I'd like to ditch Windows altogether, but being a newbie I'm not that comfortable with Linux yet and when I break it I can always fall back on Windows if necessary. Plus I paid for Windows so I want my moneys worth. However, I won't spend another dime on Windows and DRM is crap.

I've also managed to get my school district to start looking at Linux. We will have a Linux lab soon and as far as I'm concerned that is the chink in the armor I need to move us more and more towards Linux. However, our business department won't pick up Linux as part of their instruction until they get word that some significant percentage of the "real" world is using it. Right now, Windows skills are what businesses seem to require (at least when they hire HS grads).

RavenOfOdin
January 30th, 2006, 06:13 PM
I answered "Ubuntu with Dual Boot Windows" but that's just because my Mom and Dad use XP often and still need it on the comp.

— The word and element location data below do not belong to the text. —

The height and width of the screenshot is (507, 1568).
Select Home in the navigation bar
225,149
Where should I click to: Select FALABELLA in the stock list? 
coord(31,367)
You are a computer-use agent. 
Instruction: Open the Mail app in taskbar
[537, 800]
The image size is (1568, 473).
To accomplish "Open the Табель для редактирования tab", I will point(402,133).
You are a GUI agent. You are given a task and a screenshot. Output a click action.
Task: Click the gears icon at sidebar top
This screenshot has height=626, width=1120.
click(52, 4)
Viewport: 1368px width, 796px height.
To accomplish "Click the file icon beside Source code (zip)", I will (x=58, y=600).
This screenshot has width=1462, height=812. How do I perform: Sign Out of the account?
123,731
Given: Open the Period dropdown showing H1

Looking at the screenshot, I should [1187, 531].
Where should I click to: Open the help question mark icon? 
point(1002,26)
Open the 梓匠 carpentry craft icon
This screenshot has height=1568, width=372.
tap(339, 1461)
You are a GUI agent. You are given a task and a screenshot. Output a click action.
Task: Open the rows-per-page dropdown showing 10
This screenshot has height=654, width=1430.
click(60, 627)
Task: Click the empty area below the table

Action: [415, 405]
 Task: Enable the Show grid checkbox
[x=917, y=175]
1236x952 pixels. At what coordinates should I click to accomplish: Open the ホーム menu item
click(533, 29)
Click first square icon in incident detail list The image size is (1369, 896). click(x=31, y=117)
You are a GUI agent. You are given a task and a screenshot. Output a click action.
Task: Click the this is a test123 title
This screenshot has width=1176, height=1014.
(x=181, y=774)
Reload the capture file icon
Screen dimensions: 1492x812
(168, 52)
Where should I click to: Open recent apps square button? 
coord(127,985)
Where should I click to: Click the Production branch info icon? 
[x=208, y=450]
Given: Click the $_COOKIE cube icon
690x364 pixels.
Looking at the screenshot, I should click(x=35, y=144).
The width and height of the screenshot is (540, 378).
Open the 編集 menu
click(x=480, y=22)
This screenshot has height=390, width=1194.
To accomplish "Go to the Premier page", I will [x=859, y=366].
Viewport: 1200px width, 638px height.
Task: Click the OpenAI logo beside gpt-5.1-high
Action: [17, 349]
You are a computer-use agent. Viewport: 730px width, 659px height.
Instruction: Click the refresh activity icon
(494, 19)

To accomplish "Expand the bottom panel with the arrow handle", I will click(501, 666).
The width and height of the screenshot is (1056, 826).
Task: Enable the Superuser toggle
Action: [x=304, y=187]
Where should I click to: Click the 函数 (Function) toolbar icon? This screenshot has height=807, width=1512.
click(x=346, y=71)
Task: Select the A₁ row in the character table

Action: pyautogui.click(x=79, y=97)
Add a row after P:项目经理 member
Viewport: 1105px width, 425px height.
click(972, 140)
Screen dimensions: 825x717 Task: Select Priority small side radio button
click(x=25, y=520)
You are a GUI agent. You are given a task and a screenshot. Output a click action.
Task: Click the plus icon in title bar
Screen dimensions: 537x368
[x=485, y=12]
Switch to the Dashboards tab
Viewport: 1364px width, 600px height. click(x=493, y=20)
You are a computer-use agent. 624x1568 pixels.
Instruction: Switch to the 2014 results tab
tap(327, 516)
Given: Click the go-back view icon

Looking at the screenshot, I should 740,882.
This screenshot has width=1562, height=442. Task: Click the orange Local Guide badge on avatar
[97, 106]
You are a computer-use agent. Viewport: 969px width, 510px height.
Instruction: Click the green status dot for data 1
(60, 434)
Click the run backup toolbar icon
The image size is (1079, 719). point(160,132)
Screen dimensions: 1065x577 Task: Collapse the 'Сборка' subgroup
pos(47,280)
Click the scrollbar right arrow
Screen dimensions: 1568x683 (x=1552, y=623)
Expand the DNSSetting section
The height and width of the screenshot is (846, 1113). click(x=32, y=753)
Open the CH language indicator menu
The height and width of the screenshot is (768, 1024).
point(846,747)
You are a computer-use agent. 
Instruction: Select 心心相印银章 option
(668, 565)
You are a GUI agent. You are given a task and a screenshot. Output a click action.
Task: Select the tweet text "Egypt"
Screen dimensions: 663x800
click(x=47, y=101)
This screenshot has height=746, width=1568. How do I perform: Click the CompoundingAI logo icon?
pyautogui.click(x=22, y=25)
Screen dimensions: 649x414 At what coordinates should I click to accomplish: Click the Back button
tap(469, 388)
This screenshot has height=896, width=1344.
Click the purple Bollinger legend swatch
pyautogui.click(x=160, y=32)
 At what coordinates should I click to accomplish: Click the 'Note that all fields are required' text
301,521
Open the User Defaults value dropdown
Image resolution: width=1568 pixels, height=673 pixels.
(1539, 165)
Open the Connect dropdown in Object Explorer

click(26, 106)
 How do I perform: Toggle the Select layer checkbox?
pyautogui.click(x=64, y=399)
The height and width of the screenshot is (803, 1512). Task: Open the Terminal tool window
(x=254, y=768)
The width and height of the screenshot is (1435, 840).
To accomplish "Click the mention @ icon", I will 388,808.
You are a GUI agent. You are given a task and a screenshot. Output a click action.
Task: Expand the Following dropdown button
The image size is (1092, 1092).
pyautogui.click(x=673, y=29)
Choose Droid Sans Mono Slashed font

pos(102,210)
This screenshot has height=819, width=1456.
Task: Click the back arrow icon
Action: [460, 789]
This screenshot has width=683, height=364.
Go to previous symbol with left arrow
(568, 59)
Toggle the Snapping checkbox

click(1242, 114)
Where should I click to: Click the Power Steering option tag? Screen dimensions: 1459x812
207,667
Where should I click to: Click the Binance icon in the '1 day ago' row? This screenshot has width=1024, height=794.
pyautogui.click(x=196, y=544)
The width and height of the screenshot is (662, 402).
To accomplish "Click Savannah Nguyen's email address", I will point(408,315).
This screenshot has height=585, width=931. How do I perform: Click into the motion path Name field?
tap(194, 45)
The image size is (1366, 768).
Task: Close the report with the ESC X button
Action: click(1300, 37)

I, personally, have switched.

annsachd
February 4th, 2006, 05:21 PM
It's funny but I've never had to use Windows, ever. My school had Macs, my work always involves Macs. I always hear the problems that Windows users have and I just laugh.

I've been learning Linux for awhile now, OS X has BSD in it so the two crossover nicely. It's fun pulling up a terminal on a Mac and doing things. It always freaks out Mac users. They've never seen the terminal, at least the majority haven't.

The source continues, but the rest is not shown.